> _DOCUMENT SECTION_:
Start of Block
A few hours after the concert, a 26-year-old Australian nurse fell 20 ft from railings after drinking heavily and taking MDMA. She sustained serious head injuries and died in hospital. Several sources reported that a man had a fatal heart attack on the beach, though a report in The Observer a week later said this was misreported and he had died at home. 160 people received minor injuries, and a further 11 were taken to hospital. Six were arrested for assault, drugs and public order offences. Cook said: "At one point I thought my nightmare scenario, that I might be responsible for someone being hurt or killed, was coming true. I was really rattled."

In 2023, The Guardian wrote: "The catastrophe the authorities had feared … never materialised ... The crushes, violence and drownings that could so easily have claimed scores of lives didn't happen." This was credited to the "loved-up dance crowd", with one security member saying an Oasis concert would not have produced the same outcome. Harris said the event organisation had been "unbelievably professional" and that the crowd was responsive to safety announcements made from the stage: "Everyone behaved and looked after each other. Yes, some people were inconvenienced but a quarter of a million people had a great time and you just have to focus on that."

Channel 4 paid for litter pickers to start work as soon as Cook left the stage. The cleanup operation lasted several days and cost £300,000; Cook donated £75,000. More than 160 tonnes of rubbish were collected and walls were sandblasted to clean them of urine. According to The Guardian, Brighton "stank of urine for two weeks".
End of Block
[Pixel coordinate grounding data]
Start of Block
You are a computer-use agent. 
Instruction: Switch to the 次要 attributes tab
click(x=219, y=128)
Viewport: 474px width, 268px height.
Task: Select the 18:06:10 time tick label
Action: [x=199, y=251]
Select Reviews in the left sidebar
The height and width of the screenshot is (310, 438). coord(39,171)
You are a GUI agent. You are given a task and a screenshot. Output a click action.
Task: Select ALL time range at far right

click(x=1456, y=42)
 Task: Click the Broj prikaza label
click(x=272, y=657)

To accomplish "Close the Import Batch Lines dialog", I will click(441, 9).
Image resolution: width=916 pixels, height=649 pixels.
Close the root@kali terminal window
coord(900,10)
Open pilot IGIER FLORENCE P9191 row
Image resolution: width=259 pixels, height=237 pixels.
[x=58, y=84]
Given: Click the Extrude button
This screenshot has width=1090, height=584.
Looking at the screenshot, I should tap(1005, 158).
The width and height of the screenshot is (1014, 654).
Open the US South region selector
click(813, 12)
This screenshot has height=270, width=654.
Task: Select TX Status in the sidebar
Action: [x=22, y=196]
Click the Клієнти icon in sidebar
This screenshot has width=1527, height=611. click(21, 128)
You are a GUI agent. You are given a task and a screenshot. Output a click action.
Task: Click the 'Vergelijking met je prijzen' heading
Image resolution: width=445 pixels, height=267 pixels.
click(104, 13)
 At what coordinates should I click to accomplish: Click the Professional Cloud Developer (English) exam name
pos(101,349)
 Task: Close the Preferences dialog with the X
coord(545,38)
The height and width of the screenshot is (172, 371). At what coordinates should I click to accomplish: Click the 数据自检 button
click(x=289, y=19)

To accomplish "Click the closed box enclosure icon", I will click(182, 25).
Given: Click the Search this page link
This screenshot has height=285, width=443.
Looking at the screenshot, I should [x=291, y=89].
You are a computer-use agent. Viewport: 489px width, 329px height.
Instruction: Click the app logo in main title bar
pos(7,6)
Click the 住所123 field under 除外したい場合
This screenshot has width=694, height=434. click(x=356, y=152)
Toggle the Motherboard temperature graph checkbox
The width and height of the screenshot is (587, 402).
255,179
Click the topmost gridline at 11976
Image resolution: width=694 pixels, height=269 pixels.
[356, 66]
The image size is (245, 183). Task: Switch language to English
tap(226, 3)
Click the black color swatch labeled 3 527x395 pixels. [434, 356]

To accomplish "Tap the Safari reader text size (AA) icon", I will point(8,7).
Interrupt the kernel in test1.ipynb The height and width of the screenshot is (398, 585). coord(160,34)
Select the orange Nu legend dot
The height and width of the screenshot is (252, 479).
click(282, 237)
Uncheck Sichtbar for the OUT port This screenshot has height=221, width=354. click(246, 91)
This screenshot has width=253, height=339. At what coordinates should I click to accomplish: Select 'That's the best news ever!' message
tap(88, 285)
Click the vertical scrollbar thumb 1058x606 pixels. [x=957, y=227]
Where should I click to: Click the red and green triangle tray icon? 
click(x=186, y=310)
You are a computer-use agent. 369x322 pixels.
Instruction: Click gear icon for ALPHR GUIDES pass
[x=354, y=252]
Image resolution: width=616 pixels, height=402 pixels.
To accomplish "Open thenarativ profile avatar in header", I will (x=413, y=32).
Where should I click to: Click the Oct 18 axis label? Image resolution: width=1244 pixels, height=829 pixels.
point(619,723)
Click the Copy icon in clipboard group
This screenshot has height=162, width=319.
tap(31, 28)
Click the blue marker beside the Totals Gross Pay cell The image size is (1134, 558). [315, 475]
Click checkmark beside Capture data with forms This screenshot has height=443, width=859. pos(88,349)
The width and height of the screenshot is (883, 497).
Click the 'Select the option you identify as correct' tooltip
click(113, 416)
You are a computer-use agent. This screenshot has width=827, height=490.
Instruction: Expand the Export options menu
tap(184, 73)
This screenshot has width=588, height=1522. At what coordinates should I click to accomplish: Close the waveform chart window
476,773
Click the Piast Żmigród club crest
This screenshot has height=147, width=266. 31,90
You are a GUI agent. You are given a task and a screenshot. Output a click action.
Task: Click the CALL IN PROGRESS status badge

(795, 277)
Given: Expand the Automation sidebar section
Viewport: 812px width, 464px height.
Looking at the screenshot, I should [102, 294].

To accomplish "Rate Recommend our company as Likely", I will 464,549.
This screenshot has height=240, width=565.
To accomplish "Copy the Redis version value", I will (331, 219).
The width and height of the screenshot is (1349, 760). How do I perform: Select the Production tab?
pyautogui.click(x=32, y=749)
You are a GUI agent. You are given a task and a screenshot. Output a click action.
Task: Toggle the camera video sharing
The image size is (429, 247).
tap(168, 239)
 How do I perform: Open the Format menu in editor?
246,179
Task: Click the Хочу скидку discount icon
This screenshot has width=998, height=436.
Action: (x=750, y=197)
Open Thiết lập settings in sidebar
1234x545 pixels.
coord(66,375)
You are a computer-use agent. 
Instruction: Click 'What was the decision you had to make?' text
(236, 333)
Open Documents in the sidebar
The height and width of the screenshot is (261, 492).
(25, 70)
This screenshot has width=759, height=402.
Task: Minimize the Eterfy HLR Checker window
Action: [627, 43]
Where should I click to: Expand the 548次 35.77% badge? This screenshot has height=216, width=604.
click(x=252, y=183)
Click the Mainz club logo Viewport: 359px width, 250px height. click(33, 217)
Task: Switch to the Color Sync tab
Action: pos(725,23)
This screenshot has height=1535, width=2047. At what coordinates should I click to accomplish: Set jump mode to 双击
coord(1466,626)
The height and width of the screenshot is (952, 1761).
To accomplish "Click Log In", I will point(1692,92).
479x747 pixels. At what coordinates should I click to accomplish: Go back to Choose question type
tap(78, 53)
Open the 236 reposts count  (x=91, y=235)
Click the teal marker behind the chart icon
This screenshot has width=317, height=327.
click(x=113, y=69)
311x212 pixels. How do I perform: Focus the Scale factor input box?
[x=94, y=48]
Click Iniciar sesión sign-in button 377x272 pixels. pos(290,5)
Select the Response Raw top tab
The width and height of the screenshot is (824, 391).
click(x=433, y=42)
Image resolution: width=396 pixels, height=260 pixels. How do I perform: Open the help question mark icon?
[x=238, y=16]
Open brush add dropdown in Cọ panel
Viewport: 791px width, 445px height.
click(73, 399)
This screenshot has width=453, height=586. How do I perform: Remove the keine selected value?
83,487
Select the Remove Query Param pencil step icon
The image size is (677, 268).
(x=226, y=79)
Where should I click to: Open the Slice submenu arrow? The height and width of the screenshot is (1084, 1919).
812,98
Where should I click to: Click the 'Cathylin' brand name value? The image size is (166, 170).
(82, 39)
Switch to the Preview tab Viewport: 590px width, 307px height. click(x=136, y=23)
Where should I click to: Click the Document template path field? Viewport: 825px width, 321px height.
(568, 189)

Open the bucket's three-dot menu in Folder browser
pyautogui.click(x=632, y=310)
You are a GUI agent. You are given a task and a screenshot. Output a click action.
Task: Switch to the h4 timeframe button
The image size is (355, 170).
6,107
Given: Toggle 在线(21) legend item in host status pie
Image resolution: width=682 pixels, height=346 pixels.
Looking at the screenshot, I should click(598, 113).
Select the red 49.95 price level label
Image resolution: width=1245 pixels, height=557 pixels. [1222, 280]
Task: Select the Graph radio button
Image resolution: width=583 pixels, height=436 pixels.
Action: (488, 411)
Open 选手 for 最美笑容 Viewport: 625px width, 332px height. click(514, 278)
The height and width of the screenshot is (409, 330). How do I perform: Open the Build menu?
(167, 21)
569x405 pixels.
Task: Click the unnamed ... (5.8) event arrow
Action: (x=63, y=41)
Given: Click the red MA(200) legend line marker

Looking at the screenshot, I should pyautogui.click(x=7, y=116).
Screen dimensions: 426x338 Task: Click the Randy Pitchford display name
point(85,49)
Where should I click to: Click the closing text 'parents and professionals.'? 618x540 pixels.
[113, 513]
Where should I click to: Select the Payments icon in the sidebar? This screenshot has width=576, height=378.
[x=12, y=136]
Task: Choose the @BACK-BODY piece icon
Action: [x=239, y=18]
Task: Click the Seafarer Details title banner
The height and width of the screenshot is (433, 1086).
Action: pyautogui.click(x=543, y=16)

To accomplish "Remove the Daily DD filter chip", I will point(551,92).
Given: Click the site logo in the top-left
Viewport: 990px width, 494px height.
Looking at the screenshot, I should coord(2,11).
End of Block
> _TASKS FOR THIS EXERCISE_:
- A) List the offenses for which six people were arrested, according to the concert account.
- B) For each statement, say whether it agrees with the concert account and quote the words that decide it: (i) The cleanup cost £300,000. (ii) The man reported to have had a fatal heart attack died on the beach. (iii) Harris said the crowd ignored safety announcements from the stage.

> _RESPONSES_:
- A) Assault, drugs and public order offences.

- B)
(i) Yes: "The cleanup operation lasted several days and cost £300,000"
(ii) No: "he had died at home"
(iii) No: "the crowd was responsive to safety announcements made from the stage"